Crickets chirrup through the night, as Brigham carries out a Satanic ritual. A crackling, blazing fire inside of the Hellfire Club. The gravelly voice of Marchosias chants “Hellfire” repeatedly. Club members chat with each other following the “black mass”. Catatonic patients mumble to themselves inside the Dashwood Institute. An organ plays as Brigham makes his speech, announcing his running for the position of governor. Advanced medical equipment bleeps away inside the Institute’s laboratory. The PSI machine explodes, overloading due to the Doctor’s brain. The Hellfire Club is smashed up, as Becky-Lee uses her powers to protect herself and Charley.
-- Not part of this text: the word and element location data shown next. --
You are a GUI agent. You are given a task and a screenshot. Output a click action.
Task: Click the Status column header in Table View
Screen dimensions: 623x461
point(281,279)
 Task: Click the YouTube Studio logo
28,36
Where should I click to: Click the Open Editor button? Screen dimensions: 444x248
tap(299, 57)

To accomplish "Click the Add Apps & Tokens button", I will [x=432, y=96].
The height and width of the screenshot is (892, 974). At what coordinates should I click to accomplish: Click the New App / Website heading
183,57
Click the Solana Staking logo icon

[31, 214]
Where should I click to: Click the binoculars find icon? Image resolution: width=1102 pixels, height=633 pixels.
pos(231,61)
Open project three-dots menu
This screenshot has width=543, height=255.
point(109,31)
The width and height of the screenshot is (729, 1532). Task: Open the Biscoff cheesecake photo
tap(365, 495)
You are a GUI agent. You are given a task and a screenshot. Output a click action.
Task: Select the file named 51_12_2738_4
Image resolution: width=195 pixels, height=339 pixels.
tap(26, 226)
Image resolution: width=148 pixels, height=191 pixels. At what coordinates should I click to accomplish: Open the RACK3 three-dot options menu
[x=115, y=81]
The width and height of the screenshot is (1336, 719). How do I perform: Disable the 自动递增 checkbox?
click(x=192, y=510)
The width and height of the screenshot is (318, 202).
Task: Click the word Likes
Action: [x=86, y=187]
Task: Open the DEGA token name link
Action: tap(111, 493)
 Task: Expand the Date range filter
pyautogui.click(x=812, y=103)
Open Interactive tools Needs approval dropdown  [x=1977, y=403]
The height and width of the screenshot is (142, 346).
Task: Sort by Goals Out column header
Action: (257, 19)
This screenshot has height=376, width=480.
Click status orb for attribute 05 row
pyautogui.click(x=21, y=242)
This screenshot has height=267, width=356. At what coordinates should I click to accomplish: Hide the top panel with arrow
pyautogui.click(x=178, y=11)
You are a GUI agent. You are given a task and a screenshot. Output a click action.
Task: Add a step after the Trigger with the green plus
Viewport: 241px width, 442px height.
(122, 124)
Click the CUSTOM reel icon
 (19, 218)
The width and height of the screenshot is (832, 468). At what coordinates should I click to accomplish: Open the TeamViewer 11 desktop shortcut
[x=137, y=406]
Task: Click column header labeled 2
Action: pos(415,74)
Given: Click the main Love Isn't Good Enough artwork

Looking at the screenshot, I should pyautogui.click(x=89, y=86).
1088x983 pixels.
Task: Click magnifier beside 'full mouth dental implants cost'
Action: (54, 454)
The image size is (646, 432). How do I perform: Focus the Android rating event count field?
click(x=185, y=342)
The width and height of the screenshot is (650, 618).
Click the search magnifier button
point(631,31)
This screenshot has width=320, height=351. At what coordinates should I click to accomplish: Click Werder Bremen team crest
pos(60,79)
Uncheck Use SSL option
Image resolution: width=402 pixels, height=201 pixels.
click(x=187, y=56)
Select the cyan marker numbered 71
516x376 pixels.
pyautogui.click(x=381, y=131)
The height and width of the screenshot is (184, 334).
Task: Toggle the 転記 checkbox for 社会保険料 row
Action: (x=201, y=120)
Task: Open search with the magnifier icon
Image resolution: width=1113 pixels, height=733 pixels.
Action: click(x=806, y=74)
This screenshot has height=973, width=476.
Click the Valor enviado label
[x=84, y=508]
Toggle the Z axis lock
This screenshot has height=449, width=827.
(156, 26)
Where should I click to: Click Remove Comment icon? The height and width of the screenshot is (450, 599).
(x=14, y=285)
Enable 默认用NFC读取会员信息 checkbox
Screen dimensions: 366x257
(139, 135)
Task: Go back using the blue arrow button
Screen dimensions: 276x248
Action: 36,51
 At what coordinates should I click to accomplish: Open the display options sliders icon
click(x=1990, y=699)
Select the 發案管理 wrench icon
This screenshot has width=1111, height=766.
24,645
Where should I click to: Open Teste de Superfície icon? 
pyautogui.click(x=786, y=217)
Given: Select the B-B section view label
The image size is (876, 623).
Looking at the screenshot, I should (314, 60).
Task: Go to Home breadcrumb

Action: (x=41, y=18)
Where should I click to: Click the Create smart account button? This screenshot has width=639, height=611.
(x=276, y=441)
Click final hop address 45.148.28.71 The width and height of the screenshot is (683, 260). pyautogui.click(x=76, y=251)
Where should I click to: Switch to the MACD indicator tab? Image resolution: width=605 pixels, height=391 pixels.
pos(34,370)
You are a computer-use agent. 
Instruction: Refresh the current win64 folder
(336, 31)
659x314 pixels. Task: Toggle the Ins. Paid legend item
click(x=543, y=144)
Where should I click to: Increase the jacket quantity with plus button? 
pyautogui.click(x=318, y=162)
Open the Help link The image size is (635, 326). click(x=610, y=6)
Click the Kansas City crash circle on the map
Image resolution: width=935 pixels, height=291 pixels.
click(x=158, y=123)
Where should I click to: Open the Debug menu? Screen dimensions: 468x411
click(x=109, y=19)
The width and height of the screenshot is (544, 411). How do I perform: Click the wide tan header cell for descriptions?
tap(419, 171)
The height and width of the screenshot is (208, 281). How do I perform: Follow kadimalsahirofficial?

Ramsay screeches and flaps about, as the Doctor ejects him from the TARDIS. A whip being cracked repeatedly, as Marchosias kills Dale.
◆ Conclusion
“Hell is where I have come to at last… and there can be no escape.”
I’ve been informed that the AudioVisuals variant of this adventure is far superior, but I’m not reviewing that one… so allow me to say that ‘Minuet in Hell’ is the written equivalent of a turd pushed through someone’s letterbox!
The acting is atrocious, the villain was boring, and our regulars are treated appallingly throughout the adventure – the Eighth Doctor loses his memory for the umpteenth time, Lethbridge-Stewart does virtually nothing for two hours, and Charley’s arc here genuinely disgusts me in the same way something like ‘Nekromanteia’ does.
I quite frankly want to drown my sorrows with many gallons of Disaronno. Seriously, don’t put yourself through this turgid excuse for storytelling.